The goal of the simulation is to consider the overall shape of the heatmaps.



In these simulations, the fraction of DNA bound appears very similar across all values of $s$. In contrast, the fraction of monomer bound clearly changes shape with increasing s, up to a limit < 100 beyond which further increases do not significantly change the heatmap. The difference is most apparent at low concentrations of monomer. 

From this, we can interpret that in future experiments to measure $s$ (or, equivalently, $[M_1DNA]$ or $Kd1$), we should measure the fraction of monomer bound, but that very high values of s may be difficult to distinguish.

Instead of simulating the total monomer bound to DNA, we can also simulate the total monomer dimerized, as measured in Chapter 5, Figure 5.3J:

In [27]:
# protein dimerization version
total_dimerization_model = make_model_function(
    equations=lambda M_total, DNA_total, Kd3, Kd4, s, M, DNA: [
        M
        + (2 * M ** 2 / Kd3)
        + (M * DNA / (2 * s * Kd4))
        + (2 * DNA * M ** 2 / (Kd3 * Kd4))
        - M_total,
        DNA + (M * DNA / Kd1) + (DNA * M ** 2 / (Kd3 * Kd4)) - DNA_total,
        [
            (2 * M / Kd3 + 2 * M * DNA / (Kd3 * Kd4))
            / (
                1 + DNA / (2 * s * Kd4) + 2 * M / Kd3 + 2 * M * DNA / (Kd3 * Kd4)
            ),
            (M / (2 * s * Kd4) + M ** 2 / (Kd3 * Kd4))
            / (1 + M / (2 * s * Kd4) + M ** 2 / (Kd3 * Kd4)),
        ],
    ],
    axis=["M_total", "DNA_total"],
)

In [28]:
# modify these numbers to change the simulation parameters
Kd3 = 33
Kd4 = 34
s_values = [1, 5, 10, 100, 1000]

for s in s_values:
    Kd1 = 2*s*Kd4
    Kd2 = Kd3 / (2*s)
    
    print(f"s={s}")
    print(f"Kd1 = {Kd1}")
    print(f"Kd2 = {Kd2}")
    print()

# axis ranges, given in terms of powers of 10
# (axis start, axis end, number of points)
M_points = np.logspace(-0.5, 2.5, 50)
DNA_points = np.logspace(1, 4, 50)

s=1
Kd1 = 68
Kd2 = 16.5

s=5
Kd1 = 340
Kd2 = 3.3

s=10
Kd1 = 680
Kd2 = 1.65

s=100
Kd1 = 6800
Kd2 = 0.165

s=1000
Kd1 = 68000
Kd2 = 0.0165



In [29]:
# number of colors in the map
divisions = 20

# generate x and y axis values (monomer and DNA concentrations)
grid = []
for M in M_points:
    grid += [(M, DNA) for DNA in DNA_points]

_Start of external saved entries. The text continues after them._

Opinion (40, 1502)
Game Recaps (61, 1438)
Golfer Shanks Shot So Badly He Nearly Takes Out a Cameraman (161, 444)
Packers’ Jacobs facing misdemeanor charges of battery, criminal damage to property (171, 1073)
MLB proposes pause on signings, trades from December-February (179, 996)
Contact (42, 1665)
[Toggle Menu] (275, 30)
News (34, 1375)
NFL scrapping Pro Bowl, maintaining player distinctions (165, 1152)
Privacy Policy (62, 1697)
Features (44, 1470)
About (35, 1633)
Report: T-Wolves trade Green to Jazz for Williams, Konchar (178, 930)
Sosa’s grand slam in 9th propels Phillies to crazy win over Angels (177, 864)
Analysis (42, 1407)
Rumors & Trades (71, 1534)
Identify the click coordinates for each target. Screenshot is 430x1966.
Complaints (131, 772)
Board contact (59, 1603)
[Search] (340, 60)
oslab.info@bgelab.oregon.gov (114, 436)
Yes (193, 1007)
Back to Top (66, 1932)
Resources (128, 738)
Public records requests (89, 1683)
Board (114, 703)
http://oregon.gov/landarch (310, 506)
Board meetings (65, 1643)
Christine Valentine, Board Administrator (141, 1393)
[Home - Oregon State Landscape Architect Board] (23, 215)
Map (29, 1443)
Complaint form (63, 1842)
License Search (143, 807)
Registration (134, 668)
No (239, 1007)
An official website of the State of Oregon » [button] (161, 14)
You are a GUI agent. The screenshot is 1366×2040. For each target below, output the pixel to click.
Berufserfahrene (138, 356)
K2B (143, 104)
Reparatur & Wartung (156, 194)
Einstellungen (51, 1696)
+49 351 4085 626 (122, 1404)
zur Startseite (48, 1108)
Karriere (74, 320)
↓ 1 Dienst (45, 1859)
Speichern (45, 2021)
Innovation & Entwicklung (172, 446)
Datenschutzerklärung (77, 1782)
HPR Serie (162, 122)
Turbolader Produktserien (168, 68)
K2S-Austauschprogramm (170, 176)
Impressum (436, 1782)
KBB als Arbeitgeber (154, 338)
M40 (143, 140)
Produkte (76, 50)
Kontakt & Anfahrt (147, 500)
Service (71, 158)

axis_df = pd.DataFrame(grid, columns=["M_total", "DNA_total"])

results = {}
plots = []

for s in s_values:
    result = total_dimerization_model(grid, Kd3=Kd3, Kd4=Kd4, s=s)
    results[f"s={s}"] = result
    df = pd.concat(
        [
            axis_df,
            pd.DataFrame(
                result, columns=["fraction dimer", "fraction DNA bound"]
            ),
        ],
        axis=1,
    )
    df.loc[df["fraction dimer"] > 1, "fraction dimer"] = 0.999999

    df["monomer group"] = round(
        (df["fraction dimer"] - (1 / (2 * divisions))) * (divisions)
    )

    for i, row in df.iterrows():
        df.loc[i, "monomer group"] = bokeh.palettes.viridis(divisions)[
            int(row["monomer group"])
        ]

    p = bokeh.plotting.Figure(
        title=f"s={s}, fraction dimer",
        x_axis_type="log",
        y_axis_type="log",
        x_axis_label="total monomer",
        y_axis_label="total DNA",
    )

    r = bokeh.plotting.Figure(height=600, width=100, y_range=(0, 1))
    for i, color in enumerate(bokeh.palettes.viridis(divisions)):
        p.square(
            df.loc[df["monomer group"] == color, "M_total"],
            df.loc[df["monomer group"] == color, "DNA_total"],
            color=color,
            size=9,
        )

        r.square(1, i / divisions + 1 / (2 * divisions), color=color, size=25)

    for plot in [p, r]:
        format_bokeh_plot(plot, grid=True)

    r.xaxis.major_label_text_font_size = "0pt"
    r.xaxis.major_tick_line_color = None
    r.yaxis.ticker = [0, 0.1, 0.2, 0.3, 0.4, 0.5, 0.6, 0.7, 0.8, 0.9, 1]

    plots.append(r)
    plots.append(p)
#     plots.append(q)

print("\n".join([
    "",
    "These models often show oddities at a few points, which we discount as errors in numerical root solving.",
    "The goal of the simulation is to consider the overall shape of the heatmaps.",
    ""
]))
bokeh.io.show(bokeh.layouts.grid(plots, ncols=2))


These models often show oddities at a few points, which we discount as errors in numerical root solving.
The goal of the simulation is to consider the overall shape of the heatmaps.